◆ WHAT TO DO:
Starting with the line that contains "Select the Air Consumption label", repeat exactly every line through the last one in the records below, and leave out the pictures.

======== DATA PROVIDED ========

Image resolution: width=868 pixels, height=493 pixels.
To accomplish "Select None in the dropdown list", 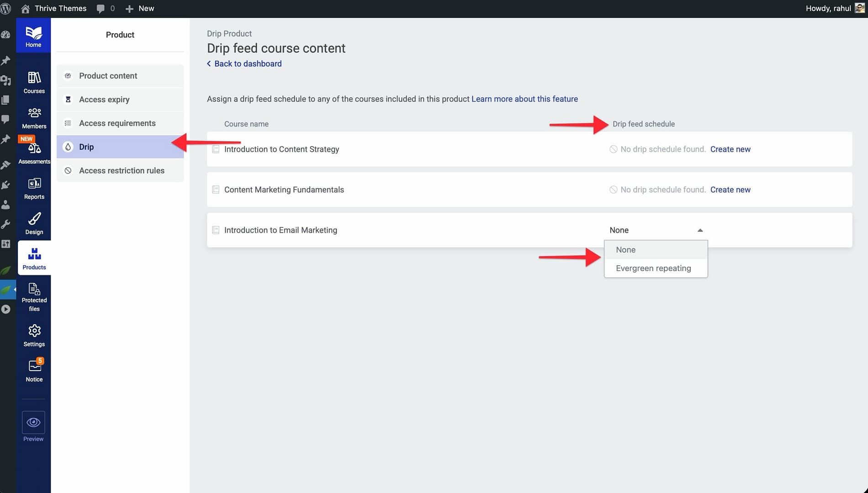I will click(625, 250).
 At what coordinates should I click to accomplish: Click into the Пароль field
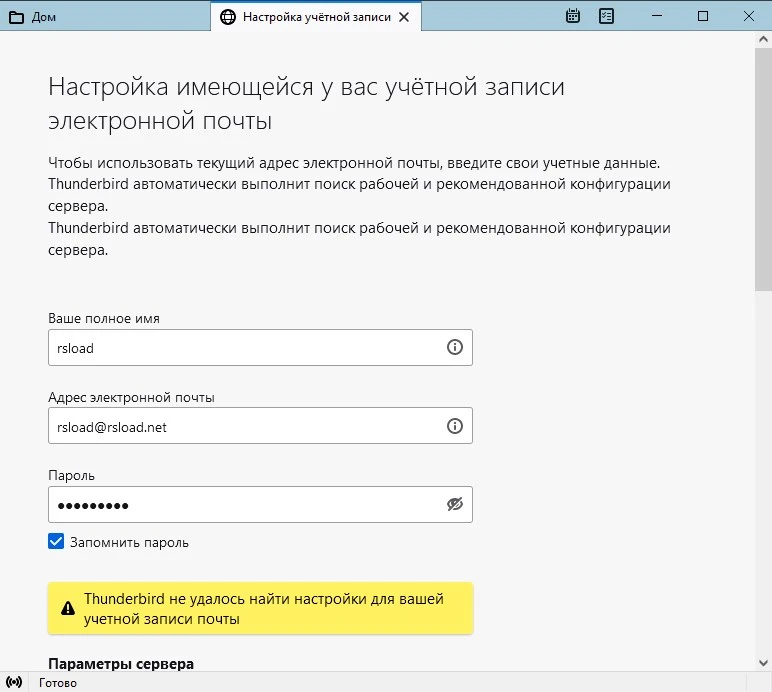[245, 505]
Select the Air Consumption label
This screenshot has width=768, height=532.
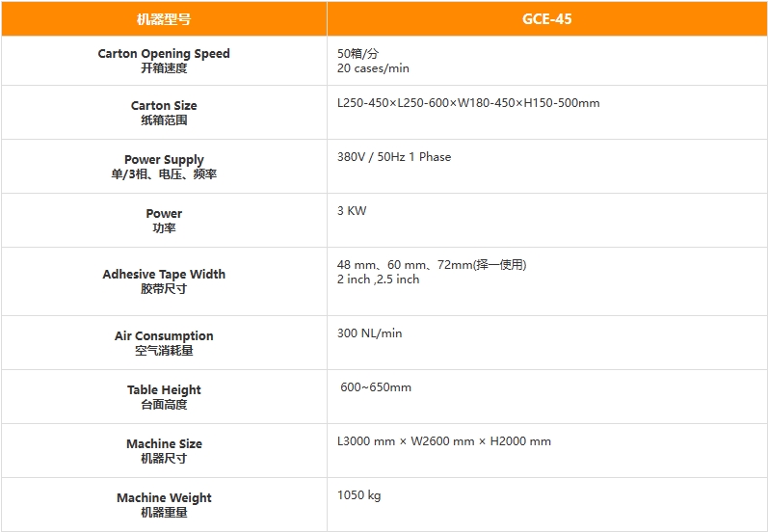164,336
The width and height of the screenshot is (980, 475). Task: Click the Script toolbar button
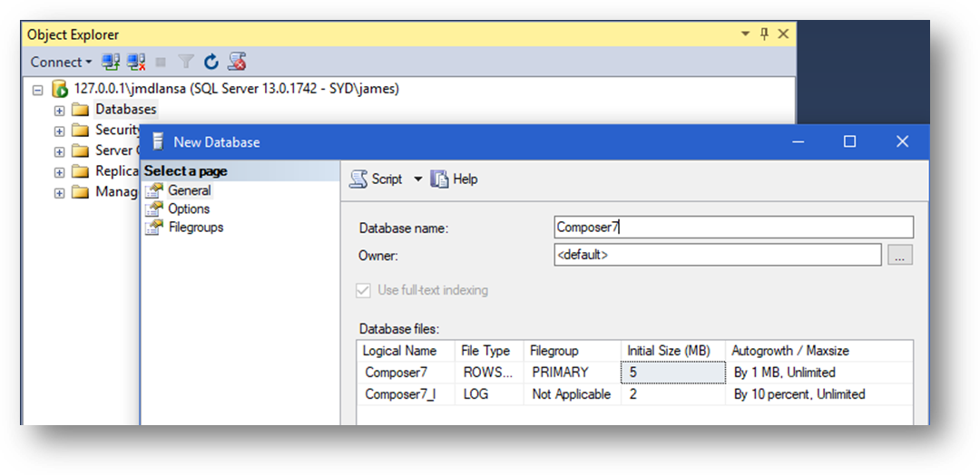pos(377,179)
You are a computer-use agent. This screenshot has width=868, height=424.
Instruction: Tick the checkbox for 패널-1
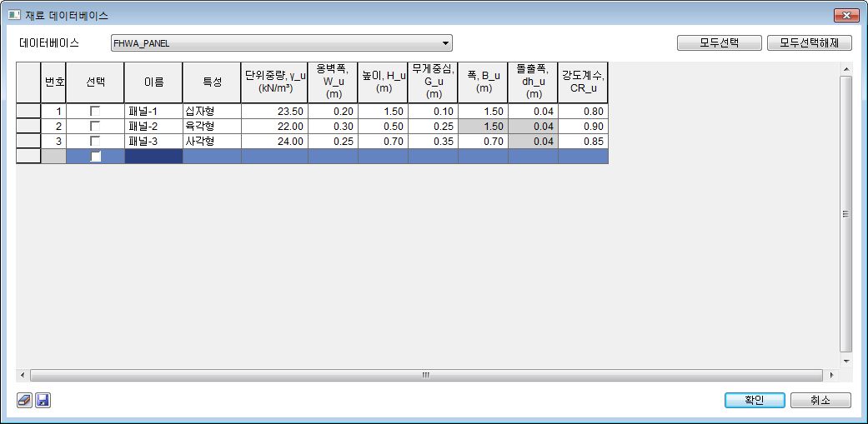(95, 111)
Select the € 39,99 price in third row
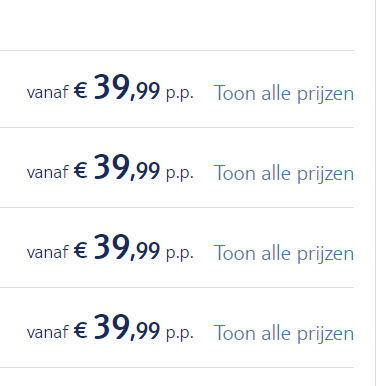Image resolution: width=376 pixels, height=386 pixels. pyautogui.click(x=117, y=248)
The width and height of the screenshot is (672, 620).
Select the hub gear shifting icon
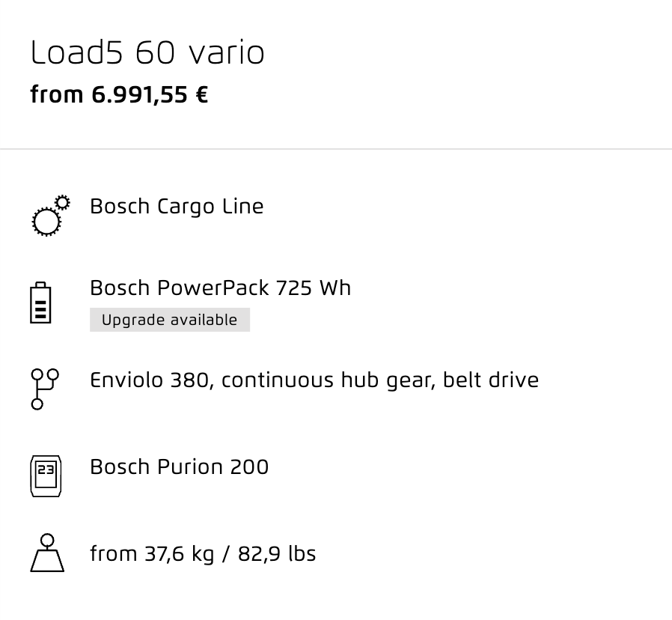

========

◆ RESULT FOR THIS EXERCISE:
Select the Air Consumption label
This screenshot has width=768, height=532.
164,336
The width and height of the screenshot is (980, 475). Task: Click the Script toolbar button
pos(377,179)
You are a computer-use agent. This screenshot has width=868, height=424.
Instruction: Tick the checkbox for 패널-1
(95, 111)
Select the € 39,99 price in third row
Image resolution: width=376 pixels, height=386 pixels. pyautogui.click(x=117, y=248)
The width and height of the screenshot is (672, 620).
Select the hub gear shifting icon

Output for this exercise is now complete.